For crypto investors, this is no longer a speculative AI narrative — it is the foundation of a new infrastructure thesis. Tokens tied to real, scalable, decentralized alternatives to centralized cloud stacks are about to enter a bull phase:
- RNDR (Render Network): Decentralized GPU rendering is gaining traction as enterprises seek to avoid NVIDIA’s premium pricing. If Apple pays $2,000 more for a Vision Pro due to memory scarcity, will they pay $200 less for decentralized AI compute?
- FET (Fetch.ai) & TAO (Bittensor): The AI brain needs memory to function. If centralized nodes become too expensive, decentralized inference networks become the only scalable alternative.
- AKT (Akash Network): Decentralized cloud computing — exactly what companies will need when Oracle and AWS hit their memory wall.

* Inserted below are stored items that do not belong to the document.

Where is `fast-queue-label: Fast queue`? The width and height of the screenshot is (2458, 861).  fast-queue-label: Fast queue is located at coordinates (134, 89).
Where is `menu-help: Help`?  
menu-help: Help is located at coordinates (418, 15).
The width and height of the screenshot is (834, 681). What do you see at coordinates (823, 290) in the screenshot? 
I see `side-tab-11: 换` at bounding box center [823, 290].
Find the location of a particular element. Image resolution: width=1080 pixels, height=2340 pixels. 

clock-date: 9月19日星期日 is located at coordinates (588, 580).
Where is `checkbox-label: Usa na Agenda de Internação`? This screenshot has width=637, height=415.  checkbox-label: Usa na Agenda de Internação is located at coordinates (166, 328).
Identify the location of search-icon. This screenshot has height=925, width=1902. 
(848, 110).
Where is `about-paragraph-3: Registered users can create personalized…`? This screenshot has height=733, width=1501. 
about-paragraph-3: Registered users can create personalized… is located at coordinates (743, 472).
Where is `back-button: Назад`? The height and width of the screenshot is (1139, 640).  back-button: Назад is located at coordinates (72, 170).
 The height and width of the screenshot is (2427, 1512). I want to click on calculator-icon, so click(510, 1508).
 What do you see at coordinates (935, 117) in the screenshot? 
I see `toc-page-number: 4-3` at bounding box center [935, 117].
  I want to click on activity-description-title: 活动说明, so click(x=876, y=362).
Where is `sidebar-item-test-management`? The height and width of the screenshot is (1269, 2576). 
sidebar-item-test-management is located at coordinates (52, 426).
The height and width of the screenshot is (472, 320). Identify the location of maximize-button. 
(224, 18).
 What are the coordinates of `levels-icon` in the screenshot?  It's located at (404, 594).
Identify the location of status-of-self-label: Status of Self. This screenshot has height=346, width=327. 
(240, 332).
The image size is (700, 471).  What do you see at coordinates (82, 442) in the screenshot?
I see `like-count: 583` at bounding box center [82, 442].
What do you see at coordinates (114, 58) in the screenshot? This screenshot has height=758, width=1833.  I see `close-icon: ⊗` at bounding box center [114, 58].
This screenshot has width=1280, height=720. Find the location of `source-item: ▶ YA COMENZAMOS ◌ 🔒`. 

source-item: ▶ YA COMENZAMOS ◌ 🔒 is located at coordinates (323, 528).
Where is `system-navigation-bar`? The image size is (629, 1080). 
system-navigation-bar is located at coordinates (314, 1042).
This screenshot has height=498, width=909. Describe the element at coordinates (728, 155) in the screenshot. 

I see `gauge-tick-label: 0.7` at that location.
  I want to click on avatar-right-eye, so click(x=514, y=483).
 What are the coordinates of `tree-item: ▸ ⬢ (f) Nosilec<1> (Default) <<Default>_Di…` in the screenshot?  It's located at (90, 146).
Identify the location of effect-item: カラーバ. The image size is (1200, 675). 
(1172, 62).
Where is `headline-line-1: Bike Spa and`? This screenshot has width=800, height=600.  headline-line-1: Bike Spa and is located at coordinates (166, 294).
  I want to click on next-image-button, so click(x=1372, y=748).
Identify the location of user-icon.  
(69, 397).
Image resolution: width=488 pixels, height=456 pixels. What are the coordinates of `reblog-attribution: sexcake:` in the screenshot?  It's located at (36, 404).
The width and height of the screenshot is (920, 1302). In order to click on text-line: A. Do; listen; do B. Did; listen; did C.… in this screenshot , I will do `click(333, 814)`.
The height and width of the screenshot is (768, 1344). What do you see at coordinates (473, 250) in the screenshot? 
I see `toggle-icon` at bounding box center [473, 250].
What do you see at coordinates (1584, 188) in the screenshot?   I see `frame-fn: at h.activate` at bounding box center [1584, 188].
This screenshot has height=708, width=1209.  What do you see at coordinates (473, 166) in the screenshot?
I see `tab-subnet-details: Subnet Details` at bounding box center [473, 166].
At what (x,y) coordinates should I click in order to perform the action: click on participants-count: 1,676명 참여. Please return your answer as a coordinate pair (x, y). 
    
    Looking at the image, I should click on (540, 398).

- FIL (Filecoin): Storage is the other half of the memory equation. With NAND prices soaring, decentralized storage firms are underleveraged gems.
Meanwhile, Bitcoin miners holding older ASICs face no direct pressure — but those building AI co-location facilities or GPU farms do. This is where crypto’s bifurcation deepens: the miners of the future are not just hashing — they’re hosting.
This isn’t a market correction. It’s a structural realignment. The legacy tech giants are being forced to monetize reality. And in that chaos lies a once-in-a-decade opportunity for crypto infrastructure playmakers. The AI revolution isn’t just in the code — it’s in the silicon. Those who bet on decentralized alternatives to Micron, NVIDIA, and Apple won’t just survive the next five years — they’ll dominate them.
The memory wars have begun. And the winners won’t be the ones making the most gadgets — they’ll be the ones building the most resilient supply chains.